++++ THE INPUT
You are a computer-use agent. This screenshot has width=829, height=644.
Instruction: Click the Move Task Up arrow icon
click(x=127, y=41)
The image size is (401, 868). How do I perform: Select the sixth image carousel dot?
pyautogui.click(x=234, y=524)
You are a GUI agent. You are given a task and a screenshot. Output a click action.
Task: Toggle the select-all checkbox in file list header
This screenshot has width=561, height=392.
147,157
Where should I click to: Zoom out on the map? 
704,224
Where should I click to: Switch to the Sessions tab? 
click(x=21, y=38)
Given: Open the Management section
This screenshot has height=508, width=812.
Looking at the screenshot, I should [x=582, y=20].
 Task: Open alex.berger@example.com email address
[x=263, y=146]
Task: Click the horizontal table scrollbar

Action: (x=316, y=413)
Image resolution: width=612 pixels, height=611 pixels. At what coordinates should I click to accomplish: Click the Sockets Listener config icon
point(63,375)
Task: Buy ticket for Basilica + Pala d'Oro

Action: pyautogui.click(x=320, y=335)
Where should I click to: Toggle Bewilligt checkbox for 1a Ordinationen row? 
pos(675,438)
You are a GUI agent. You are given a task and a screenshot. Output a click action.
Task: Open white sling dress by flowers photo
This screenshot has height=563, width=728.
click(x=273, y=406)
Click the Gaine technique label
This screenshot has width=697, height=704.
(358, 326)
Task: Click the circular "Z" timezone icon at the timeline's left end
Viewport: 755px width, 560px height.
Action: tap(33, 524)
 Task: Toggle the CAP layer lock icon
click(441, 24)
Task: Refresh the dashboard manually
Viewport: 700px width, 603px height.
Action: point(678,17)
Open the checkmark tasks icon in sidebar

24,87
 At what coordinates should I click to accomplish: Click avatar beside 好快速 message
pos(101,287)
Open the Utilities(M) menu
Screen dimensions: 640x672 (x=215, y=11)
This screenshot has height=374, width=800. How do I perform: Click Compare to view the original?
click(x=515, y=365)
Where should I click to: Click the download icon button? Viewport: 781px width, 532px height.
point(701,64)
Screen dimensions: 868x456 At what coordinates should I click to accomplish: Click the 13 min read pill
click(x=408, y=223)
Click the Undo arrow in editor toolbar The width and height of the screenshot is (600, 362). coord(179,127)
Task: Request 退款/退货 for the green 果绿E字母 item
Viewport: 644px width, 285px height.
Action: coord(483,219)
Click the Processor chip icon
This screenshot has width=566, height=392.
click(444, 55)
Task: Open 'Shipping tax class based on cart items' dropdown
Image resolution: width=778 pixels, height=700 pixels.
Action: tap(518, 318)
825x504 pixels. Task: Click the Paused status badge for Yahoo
++++++++
Using the records above, copy word for word the line with "Given: Open the Management section", the line with "Task: Request 退款/退货 for the green 果绿E字母 item", and every line between them.

EXERCISE SOLUTION ->
Given: Open the Management section
This screenshot has height=508, width=812.
Looking at the screenshot, I should [x=582, y=20].
 Task: Open alex.berger@example.com email address
[x=263, y=146]
Task: Click the horizontal table scrollbar

Action: (x=316, y=413)
Image resolution: width=612 pixels, height=611 pixels. At what coordinates should I click to accomplish: Click the Sockets Listener config icon
point(63,375)
Task: Buy ticket for Basilica + Pala d'Oro

Action: pyautogui.click(x=320, y=335)
Where should I click to: Toggle Bewilligt checkbox for 1a Ordinationen row? 
pos(675,438)
You are a GUI agent. You are given a task and a screenshot. Output a click action.
Task: Open white sling dress by flowers photo
This screenshot has height=563, width=728.
click(x=273, y=406)
Click the Gaine technique label
This screenshot has width=697, height=704.
(358, 326)
Task: Click the circular "Z" timezone icon at the timeline's left end
Viewport: 755px width, 560px height.
Action: tap(33, 524)
 Task: Toggle the CAP layer lock icon
click(441, 24)
Task: Refresh the dashboard manually
Viewport: 700px width, 603px height.
Action: point(678,17)
Open the checkmark tasks icon in sidebar

24,87
 At what coordinates should I click to accomplish: Click avatar beside 好快速 message
pos(101,287)
Open the Utilities(M) menu
Screen dimensions: 640x672 (x=215, y=11)
This screenshot has height=374, width=800. How do I perform: Click Compare to view the original?
click(x=515, y=365)
Where should I click to: Click the download icon button? Viewport: 781px width, 532px height.
point(701,64)
Screen dimensions: 868x456 At what coordinates should I click to accomplish: Click the 13 min read pill
click(x=408, y=223)
Click the Undo arrow in editor toolbar The width and height of the screenshot is (600, 362). coord(179,127)
Task: Request 退款/退货 for the green 果绿E字母 item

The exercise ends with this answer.